From here, raise one knee as high as you comfortably can, without leaning backward at the trunk or rounding at the pelvis. Make sure to maintain an upright trunk. Pause, then lower your leg to the starting position. Repeat with your opposite leg. Think about pushing your entire foot through the floor to lift your leg. Pick up the pace if and when you feel comfortable.
Instead of: Step-Down or Stepup
Try: Single-Leg Reach
Step-downs and stepups are both great functional exercises that help you maintain the strength needed to climb stairs and step onto curbs with confidence. But some people find that they bother their knees. That’s because if your knees are weak, they’ll cave inward as you step up or down, Marko says. “This indicates weakness at the hip and/or knee and poor tracking of the kneecap.”
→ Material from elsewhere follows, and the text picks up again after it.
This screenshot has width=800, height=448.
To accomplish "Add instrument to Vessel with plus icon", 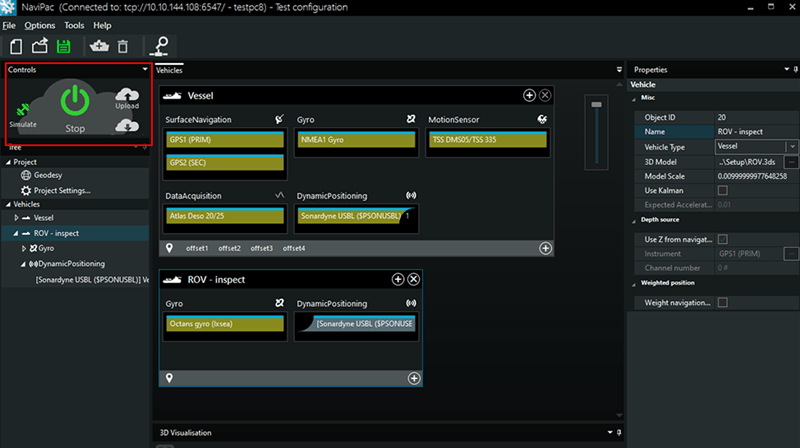I will [529, 95].
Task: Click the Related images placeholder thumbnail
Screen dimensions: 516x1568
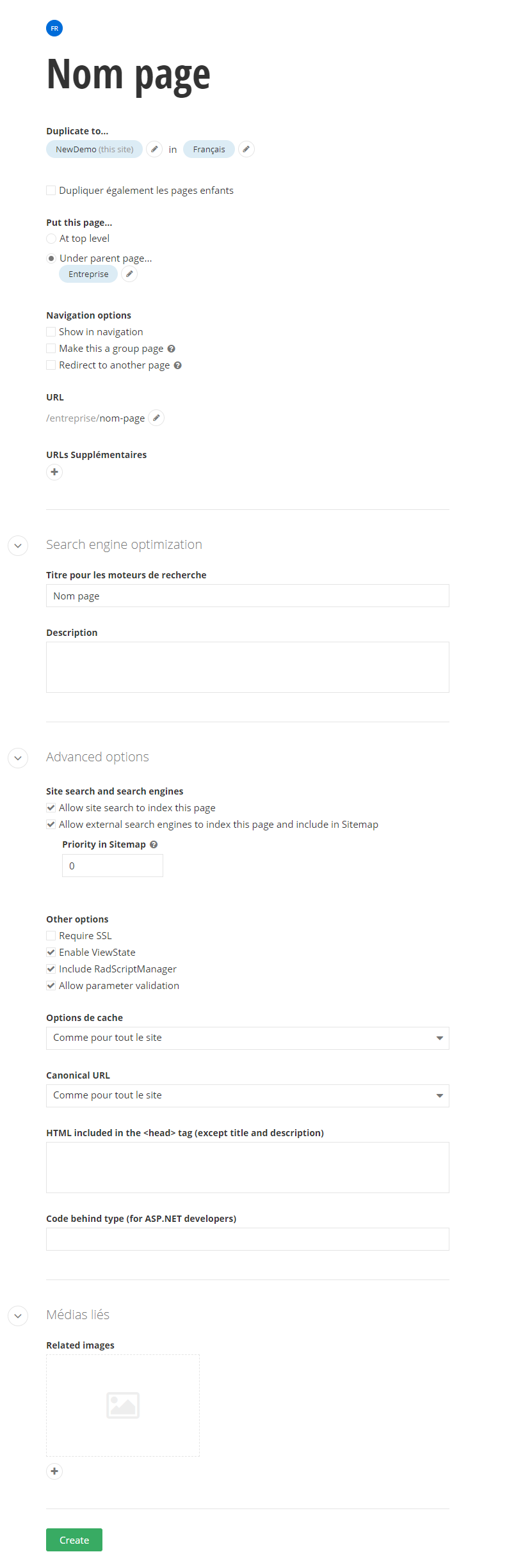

To stop this from happening — and protect your knees in the process — she suggests doing step-downs or stepups in front of a mirror to make sure your knee is tracking directly above your toes. She also recommends using a shorter step. If you still find your knees are caving in or that stepping up or down hurts your knees, try what she calls a reach instead.
Stand tall with your feet hip-width apart and hands on your hips. Shift your weight to one leg, allowing that knee to bend slightly. Your torso will naturally lean forward a little to maintain your balance. (That’s fine!)
From here, reach your non–weight bearing leg out in front of you, as if you were about to walk down a step. Bend your standing knee a little bit more if you can, reaching your extended leg out and down as you do. If your knee starts to cave in, you’ve gone too far, Marko says. Bring your leg back into the starting position. That’s one rep. Complete all reps on one leg, then repeat on the other side.
As your knee gets stronger and more stable, you can progress to doing the movement while standing on a low step, and then eventually to doing the full step-down or stepup motion.